[Start of section]

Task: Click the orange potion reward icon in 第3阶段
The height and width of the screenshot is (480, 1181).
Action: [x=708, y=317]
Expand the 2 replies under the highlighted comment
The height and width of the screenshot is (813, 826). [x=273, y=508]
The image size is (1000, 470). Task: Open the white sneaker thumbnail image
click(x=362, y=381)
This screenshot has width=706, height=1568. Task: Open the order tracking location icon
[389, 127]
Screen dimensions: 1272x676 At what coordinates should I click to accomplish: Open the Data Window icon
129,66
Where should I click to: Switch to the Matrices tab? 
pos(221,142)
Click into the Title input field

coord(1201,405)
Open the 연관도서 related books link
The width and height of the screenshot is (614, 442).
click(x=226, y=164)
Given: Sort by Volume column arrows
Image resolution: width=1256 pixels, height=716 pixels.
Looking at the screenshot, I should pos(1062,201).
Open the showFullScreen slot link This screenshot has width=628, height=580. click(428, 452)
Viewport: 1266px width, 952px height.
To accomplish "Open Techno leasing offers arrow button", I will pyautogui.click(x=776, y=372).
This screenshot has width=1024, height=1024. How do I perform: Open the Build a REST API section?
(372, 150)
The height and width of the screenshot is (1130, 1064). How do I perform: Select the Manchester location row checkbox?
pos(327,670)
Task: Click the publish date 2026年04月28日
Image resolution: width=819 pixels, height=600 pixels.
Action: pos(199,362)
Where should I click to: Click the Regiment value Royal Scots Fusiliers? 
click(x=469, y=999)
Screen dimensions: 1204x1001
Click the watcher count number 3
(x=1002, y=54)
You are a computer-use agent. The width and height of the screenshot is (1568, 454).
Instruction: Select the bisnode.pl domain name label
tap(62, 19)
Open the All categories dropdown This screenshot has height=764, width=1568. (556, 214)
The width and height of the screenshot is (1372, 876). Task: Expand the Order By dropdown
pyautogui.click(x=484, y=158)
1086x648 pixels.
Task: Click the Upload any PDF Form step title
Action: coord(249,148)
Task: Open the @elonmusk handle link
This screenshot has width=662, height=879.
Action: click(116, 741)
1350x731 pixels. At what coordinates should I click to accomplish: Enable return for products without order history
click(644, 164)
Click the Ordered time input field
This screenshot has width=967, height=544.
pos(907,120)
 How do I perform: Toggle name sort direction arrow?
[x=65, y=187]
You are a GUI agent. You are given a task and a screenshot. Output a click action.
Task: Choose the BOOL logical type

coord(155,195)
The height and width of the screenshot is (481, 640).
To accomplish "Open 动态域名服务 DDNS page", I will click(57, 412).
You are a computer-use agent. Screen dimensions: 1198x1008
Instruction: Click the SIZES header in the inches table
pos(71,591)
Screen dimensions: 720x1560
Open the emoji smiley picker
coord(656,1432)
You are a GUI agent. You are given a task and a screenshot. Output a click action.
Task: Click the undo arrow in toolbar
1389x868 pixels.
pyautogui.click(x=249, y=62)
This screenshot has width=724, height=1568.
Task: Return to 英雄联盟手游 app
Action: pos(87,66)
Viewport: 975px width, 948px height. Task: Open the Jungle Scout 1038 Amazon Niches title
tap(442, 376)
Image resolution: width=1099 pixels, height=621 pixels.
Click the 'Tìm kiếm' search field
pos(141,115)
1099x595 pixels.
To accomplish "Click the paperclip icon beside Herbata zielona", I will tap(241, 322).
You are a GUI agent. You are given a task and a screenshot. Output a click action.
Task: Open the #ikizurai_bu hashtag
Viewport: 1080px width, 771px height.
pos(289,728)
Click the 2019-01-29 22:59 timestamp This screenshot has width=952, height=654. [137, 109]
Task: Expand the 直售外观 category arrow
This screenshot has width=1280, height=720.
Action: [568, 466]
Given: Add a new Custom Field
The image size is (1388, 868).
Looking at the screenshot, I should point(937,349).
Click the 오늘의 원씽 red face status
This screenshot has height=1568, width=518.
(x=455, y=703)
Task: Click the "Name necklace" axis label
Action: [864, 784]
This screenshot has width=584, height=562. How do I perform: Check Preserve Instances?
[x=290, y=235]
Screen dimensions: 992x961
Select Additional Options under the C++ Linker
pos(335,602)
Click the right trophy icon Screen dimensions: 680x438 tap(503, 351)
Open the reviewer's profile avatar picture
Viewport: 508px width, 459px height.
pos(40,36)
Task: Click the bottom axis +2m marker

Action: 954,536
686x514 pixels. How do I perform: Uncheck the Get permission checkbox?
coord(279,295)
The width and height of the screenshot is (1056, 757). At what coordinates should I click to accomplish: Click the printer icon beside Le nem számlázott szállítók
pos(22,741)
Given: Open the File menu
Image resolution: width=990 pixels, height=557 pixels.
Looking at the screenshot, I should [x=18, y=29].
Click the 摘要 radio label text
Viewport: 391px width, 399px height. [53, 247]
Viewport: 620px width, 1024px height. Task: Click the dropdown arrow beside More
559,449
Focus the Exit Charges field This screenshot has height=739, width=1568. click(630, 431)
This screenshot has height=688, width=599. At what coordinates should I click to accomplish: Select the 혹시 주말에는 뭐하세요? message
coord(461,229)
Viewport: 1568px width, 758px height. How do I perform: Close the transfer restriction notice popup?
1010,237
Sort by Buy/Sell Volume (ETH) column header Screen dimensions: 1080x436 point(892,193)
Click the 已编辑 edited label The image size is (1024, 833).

[End of section]

WHAT YOU SHOULD DO → The word "column" appears on some lines of the data above; say how many such lines there are, with nothing else.

TASK SOLUTION → 2